ASSIGNMENT:
Please set down only the lines from the one containing "This screenshot has height=756, width=1000." through the end of the entries below, exactly, minus any pictures.

RECORDS SUPPLIED:
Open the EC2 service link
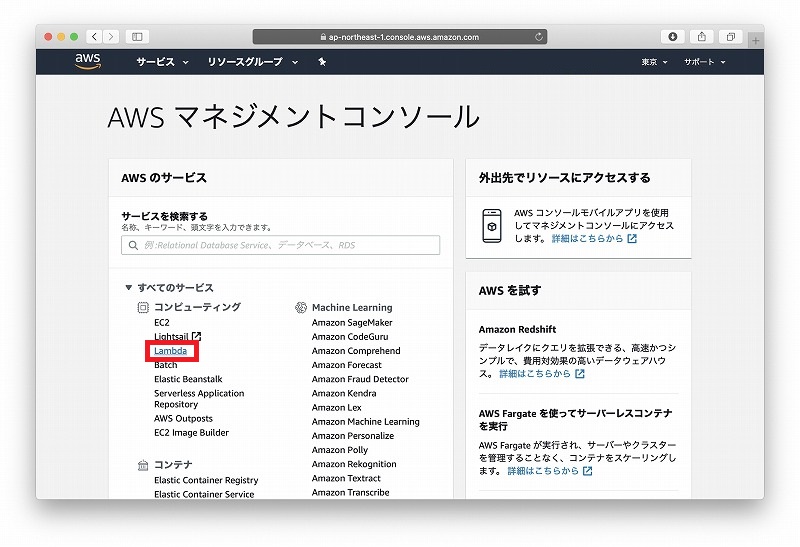This screenshot has height=547, width=800. (x=162, y=323)
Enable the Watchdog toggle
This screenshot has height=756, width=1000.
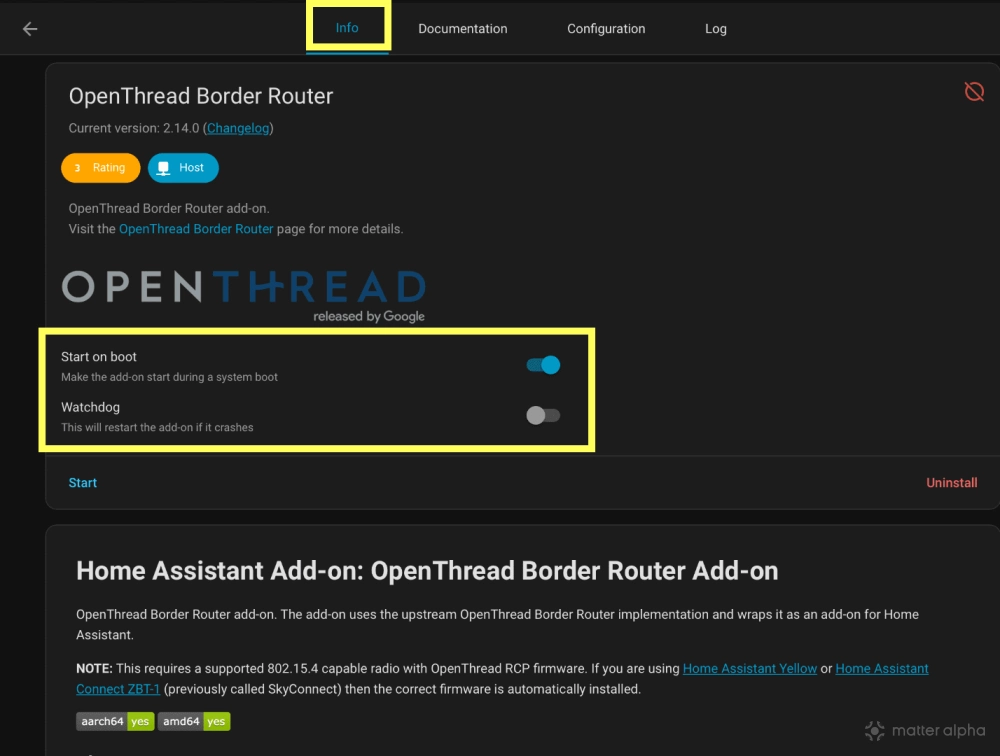click(x=542, y=415)
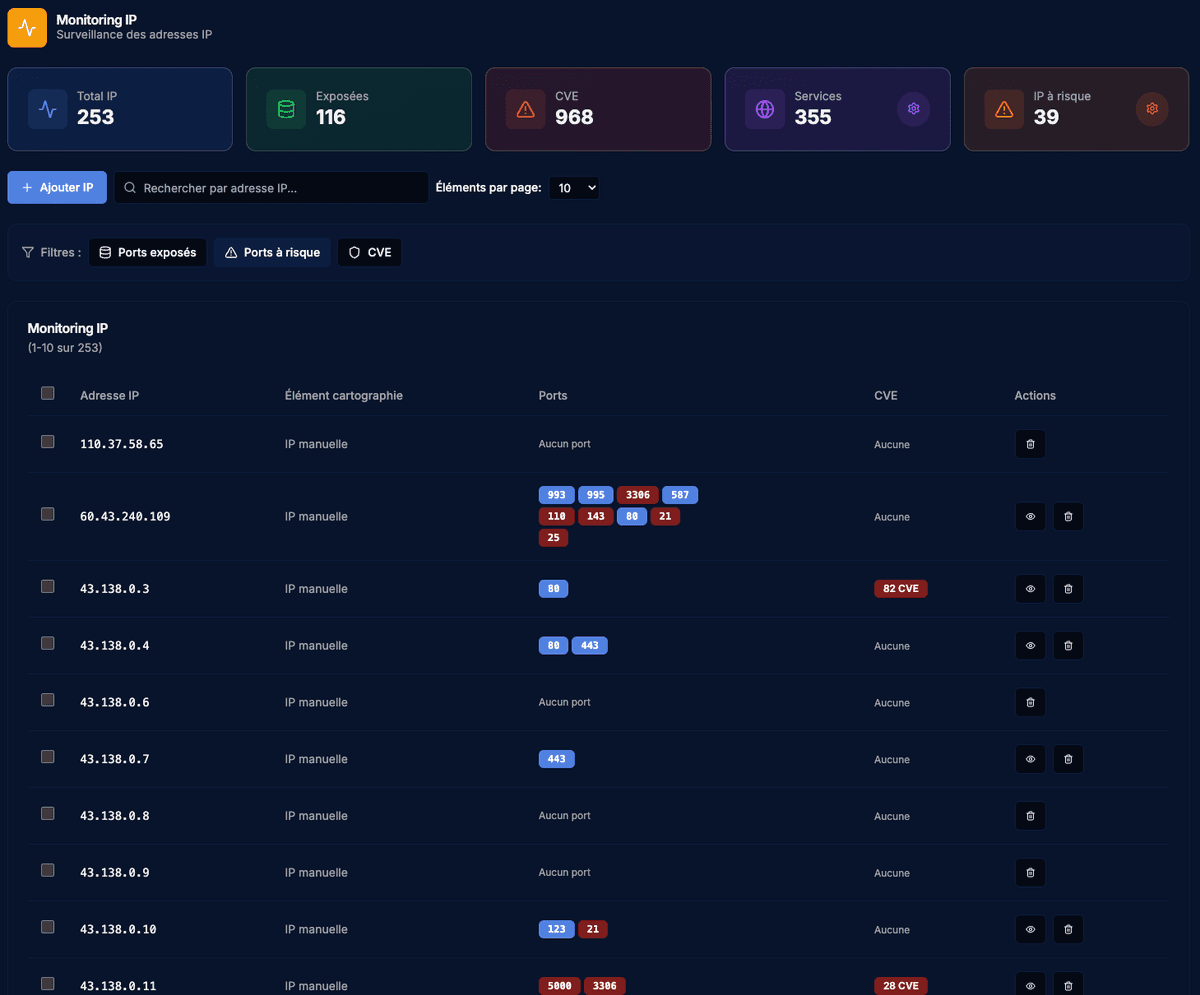Viewport: 1200px width, 995px height.
Task: Click the 82 CVE badge
Action: pos(900,589)
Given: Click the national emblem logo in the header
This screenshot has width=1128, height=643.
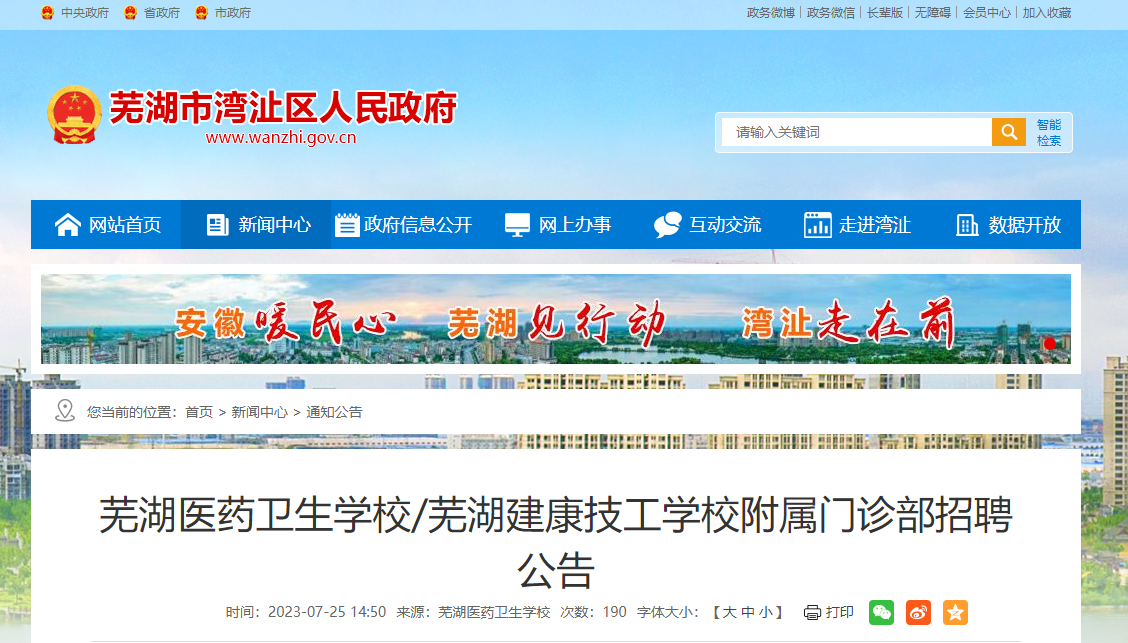Looking at the screenshot, I should click(x=73, y=115).
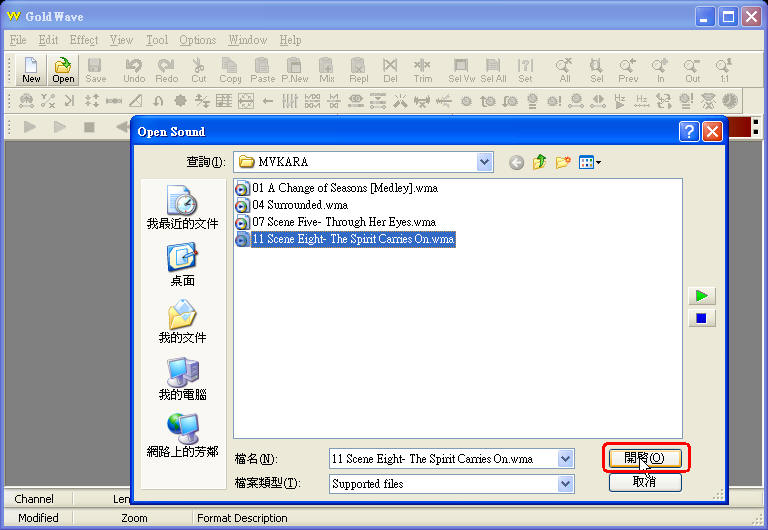Screen dimensions: 768x530
Task: Click the blue stop preview button
Action: click(702, 318)
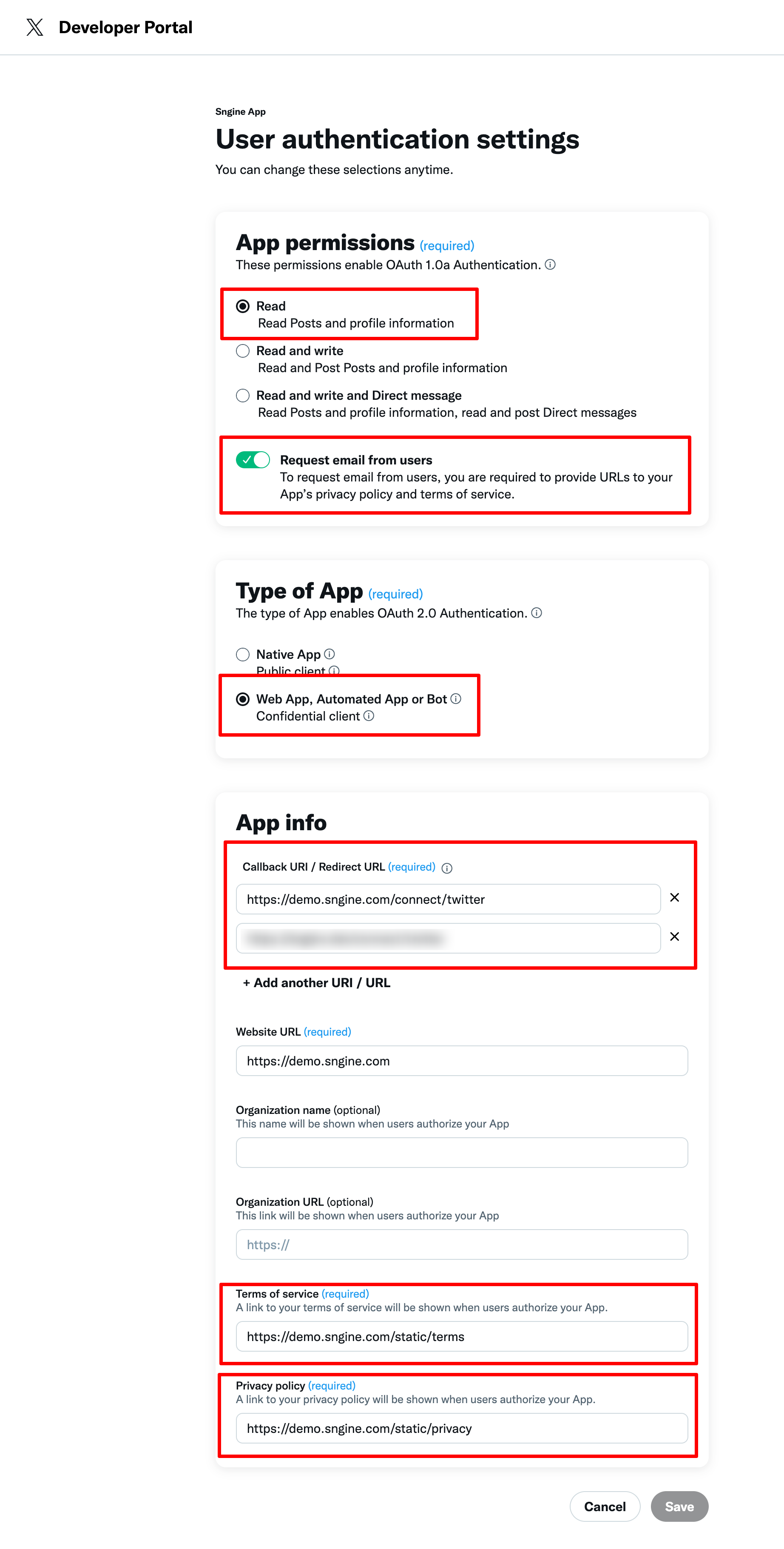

WRITTEN SOLUTION:
This screenshot has height=756, width=1000.
click(x=542, y=415)
Viewport: 1200px width, 995px height.
Task: Click the 82 CVE badge
Action: pos(900,589)
Given: Click the national emblem logo in the header
This screenshot has width=1128, height=643.
Looking at the screenshot, I should click(x=73, y=115).
Screen dimensions: 768x530
Task: Click the blue stop preview button
Action: click(702, 318)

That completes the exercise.